= MATERIAL FOR THIS TASK =

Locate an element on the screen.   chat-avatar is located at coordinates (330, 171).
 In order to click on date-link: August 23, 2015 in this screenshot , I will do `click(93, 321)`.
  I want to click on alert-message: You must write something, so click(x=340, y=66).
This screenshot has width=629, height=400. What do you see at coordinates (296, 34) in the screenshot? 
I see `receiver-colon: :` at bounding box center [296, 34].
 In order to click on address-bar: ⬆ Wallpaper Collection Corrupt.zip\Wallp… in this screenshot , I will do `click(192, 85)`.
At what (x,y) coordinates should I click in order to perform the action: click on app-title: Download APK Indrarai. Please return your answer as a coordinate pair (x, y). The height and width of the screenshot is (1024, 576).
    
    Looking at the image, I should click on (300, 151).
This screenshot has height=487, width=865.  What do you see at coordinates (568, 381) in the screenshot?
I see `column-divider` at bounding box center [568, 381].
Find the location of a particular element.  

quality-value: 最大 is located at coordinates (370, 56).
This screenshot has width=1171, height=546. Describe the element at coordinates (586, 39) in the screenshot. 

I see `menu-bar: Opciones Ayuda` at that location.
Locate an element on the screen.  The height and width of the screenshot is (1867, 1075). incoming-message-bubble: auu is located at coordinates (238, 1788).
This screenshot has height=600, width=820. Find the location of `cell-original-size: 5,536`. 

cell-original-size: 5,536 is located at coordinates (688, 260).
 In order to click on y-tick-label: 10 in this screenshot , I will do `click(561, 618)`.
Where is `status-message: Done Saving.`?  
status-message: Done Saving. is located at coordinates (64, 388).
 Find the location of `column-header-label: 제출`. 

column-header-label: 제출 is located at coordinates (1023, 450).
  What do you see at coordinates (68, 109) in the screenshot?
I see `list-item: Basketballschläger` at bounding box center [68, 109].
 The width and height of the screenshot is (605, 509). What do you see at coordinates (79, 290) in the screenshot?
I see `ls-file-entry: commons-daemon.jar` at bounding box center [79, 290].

= WHAT THE EXERCISE ASKS =
Can you copy the entries above word for word, starting at the first line of the entries and ending at the line that contains "at that location.", with both of those lines included?

= RESULT OF THIS TASK =
Locate an element on the screen.   chat-avatar is located at coordinates (330, 171).
 In order to click on date-link: August 23, 2015 in this screenshot , I will do `click(93, 321)`.
  I want to click on alert-message: You must write something, so click(x=340, y=66).
This screenshot has width=629, height=400. What do you see at coordinates (296, 34) in the screenshot? 
I see `receiver-colon: :` at bounding box center [296, 34].
 In order to click on address-bar: ⬆ Wallpaper Collection Corrupt.zip\Wallp… in this screenshot , I will do `click(192, 85)`.
At what (x,y) coordinates should I click in order to perform the action: click on app-title: Download APK Indrarai. Please return your answer as a coordinate pair (x, y). The height and width of the screenshot is (1024, 576).
    
    Looking at the image, I should click on (300, 151).
This screenshot has height=487, width=865.  What do you see at coordinates (568, 381) in the screenshot?
I see `column-divider` at bounding box center [568, 381].
Find the location of a particular element.  

quality-value: 最大 is located at coordinates (370, 56).
This screenshot has width=1171, height=546. Describe the element at coordinates (586, 39) in the screenshot. 

I see `menu-bar: Opciones Ayuda` at that location.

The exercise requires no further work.